2) The motor device of claim 1 , further comprising a hand crank connected to the axle whereby rotating the hand crank rotates the axle.
3) The motor device of claim 1 , wherein the linear bearing is mounted to the axle in a perpendicular orientation.
4) The motor device of claim 1 , wherein the plurality of levers are mounted to the axle at a 90 degree differential from each other.
5) The motor device of claim 1 , wherein the magnet is a permanent magnet.
6) The motor device of claim 1 , wherein the magnetic strips comprise a plurality of internal permanent magnets.
7) The motor device of claim 1 , wherein the magnetic strips are aligned with the levers.
8) The motor device of claim 1 , wherein the magnetic strips are L-shaped.
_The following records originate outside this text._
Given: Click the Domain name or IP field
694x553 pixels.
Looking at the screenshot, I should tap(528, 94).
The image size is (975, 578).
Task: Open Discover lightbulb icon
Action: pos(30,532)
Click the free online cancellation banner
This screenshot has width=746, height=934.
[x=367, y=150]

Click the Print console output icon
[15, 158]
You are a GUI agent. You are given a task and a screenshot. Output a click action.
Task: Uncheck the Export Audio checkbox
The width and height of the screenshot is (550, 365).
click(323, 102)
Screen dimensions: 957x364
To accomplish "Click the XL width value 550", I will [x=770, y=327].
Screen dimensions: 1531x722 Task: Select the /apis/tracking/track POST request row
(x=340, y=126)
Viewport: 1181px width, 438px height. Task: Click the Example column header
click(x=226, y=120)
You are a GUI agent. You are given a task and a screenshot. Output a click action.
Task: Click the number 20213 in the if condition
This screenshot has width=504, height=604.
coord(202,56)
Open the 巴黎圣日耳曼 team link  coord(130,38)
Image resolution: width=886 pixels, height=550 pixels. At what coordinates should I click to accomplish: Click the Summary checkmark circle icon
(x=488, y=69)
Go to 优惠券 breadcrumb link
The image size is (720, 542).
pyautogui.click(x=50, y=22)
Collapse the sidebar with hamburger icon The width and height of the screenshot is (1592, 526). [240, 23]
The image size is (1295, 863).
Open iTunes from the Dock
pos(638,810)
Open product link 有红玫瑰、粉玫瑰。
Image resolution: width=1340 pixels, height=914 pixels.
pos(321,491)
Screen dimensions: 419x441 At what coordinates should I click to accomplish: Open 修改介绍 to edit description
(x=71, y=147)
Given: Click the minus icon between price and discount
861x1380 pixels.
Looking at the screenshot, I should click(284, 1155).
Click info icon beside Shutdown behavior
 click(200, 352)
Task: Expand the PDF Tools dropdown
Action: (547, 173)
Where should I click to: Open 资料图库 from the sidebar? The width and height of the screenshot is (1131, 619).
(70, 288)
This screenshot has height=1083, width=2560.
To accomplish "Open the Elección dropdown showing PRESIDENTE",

9) The motor device of claim 1 , wherein the magnetic strips are equally spaced.
10) The motor device of claim 1 , wherein the support frame is rectangular.
11) The motor device of claim 1 , wherein the support frame comprises a plurality of legs.
12) The motor device of claim 1 , wherein the support frame is composed of wood.
13) The motor device of claim 1 , wherein the support frame is composed of plastic.
14) A motor device comprising:
a support frame adapted to support a plurality of magnetic strips;
a rotatable axle disposed in a horizontal orientation across the support frame above the magnetic strips;
a plurality of levers having a pair of linear bearings mounted to the axle and an arm slidably disposed inside each linear bearing;
wherein each arm has a free end attached to a magnet polarized to repel the magnetic strips forcing the arm to slide through the linear bearing, thereby shortening the arm moving upward along the magnetic strips and elongating the arm rotating downward opposing the magnetic strips causing the axle to rotate with the lever; and
a plurality of upper leading magnetic guides affixed to the support frame;
wherein the levers rotate between the upper leading magnetic guides.
15) The motor device of claim 14 , further comprising a hand crank connected to the axle whereby rotating the hand crank rotates the axle.
16) The motor device of claim 14 , wherein the plurality of levers are mounted to the axle at a 90 degree differential from each other.
17) The motor device of claim 14 , wherein the linear bearings are affixed to the axle at a position parallel to each other.
18) The motor device of claim 14 , wherein the magnetic strips are aligned with the levers.
19) The motor device of claim 14 , wherein the magnetic strips comprise a plurality of internal permanent magnets.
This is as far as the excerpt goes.